### SOURCE EXCERPT:
Ken Takayama describes recent tests at KEK that have demonstrated induction acceleration in a proton synchrotron.
For half a century, the synchrotron has been the workhorse of high-energy particle physics, from its first use with external beams to the modern particle colliders. The basic principle is to use the electric field in a radio-frequency (RF) wave to accelerate charged particles, the frequency varying to keep in time with particles on a constant trajectory through a ring of guiding magnets.
Now a team has demonstrated a different way of accelerating the protons in tests at the proton synchrotron (PS) at KEK, the Japanese High Energy Accelerator Research Organization in Tsukuba. For the first time, a bunch of protons in the synchrotron has been accelerated by an induction method (K Takayama et al. 2004). The technique may overcome certain effects that normally limit the intensity achieved in a synchrotron beam, and could prove to be an important advance for future proton colliders.
The concept of an “induction synchrotron” was first proposed about five years ago by the author and Jun-ichi Kishiro of KEK and the Japan Atomic Energy Research Institute (Takayama and Kishiro 2000). The idea was to overcome shortcomings of the RF synchrotron, in particular the limited longitudinal phase-space available for the acceleration of charged particles – in other words the distribution in energy and position around the ring of the particles being accelerated. In a conventional synchrotron, the particles are accelerated when they pass through an RF cavity, a device that contains the oscillating radio wave. The electric field naturally concentrates the particles into bunches in the direction of motion (i.e. longitudinally).

### PROVIDED INFORMATION:

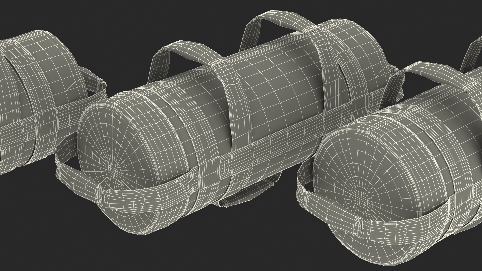Viewport: 482px width, 271px height.
Task: Select the center bag's cylindrical body mesh
Action: tap(276, 75)
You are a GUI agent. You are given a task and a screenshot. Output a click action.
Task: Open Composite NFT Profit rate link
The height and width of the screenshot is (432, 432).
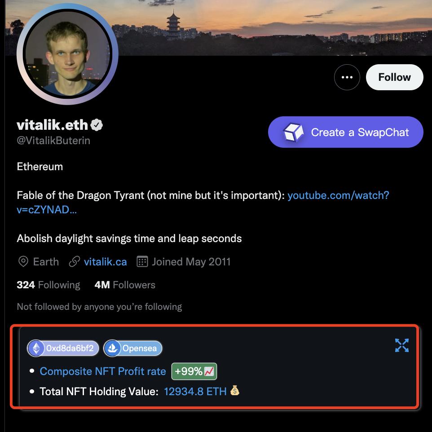pyautogui.click(x=103, y=371)
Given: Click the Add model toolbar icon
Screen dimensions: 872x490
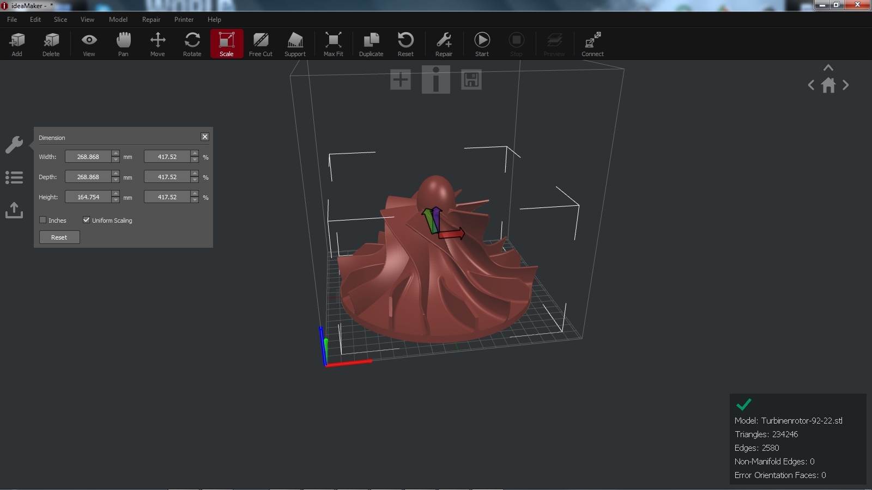Looking at the screenshot, I should (17, 44).
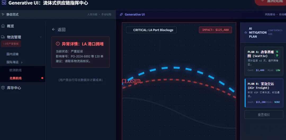286x140 pixels.
Task: Click the robot icon beside AI Mitigation Plan
Action: tap(245, 32)
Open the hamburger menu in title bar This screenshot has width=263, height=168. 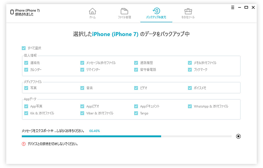coord(233,7)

### LIST OF TASKS:
a: Render this sentence from the passage on induction acceleration at KEK into Spanish: "The electric field naturally concentrates the particles into bunches in the direction of motion (i.e. longitudinally)."
b: Pick up the passage on induction acceleration at KEK after its final sentence and carry it on for one more paragraph.

### RESULTS OF THE TASKS:
a: El campo eléctrico concentra de forma natural las partículas en paquetes en la dirección del movimiento (es decir, longitudinalmente).

b:
In the induction synchrotron, however, the accelerating devices are replaced with induction devices, in which a changing magnetic field produces the electric field to accelerate the particles. The basic device is a ferromagnetic ring, or core, through which the particles pass. A pulsed voltage sets up a magnetic field, and the changing magnetic flux in turn induces an electric field along the axis of the core. The induction-acceleration technique was first developed in the late 1960s and has a range of applications in linear accelerators, but the recent KEK experiment was the first time it was applied in a circular machine.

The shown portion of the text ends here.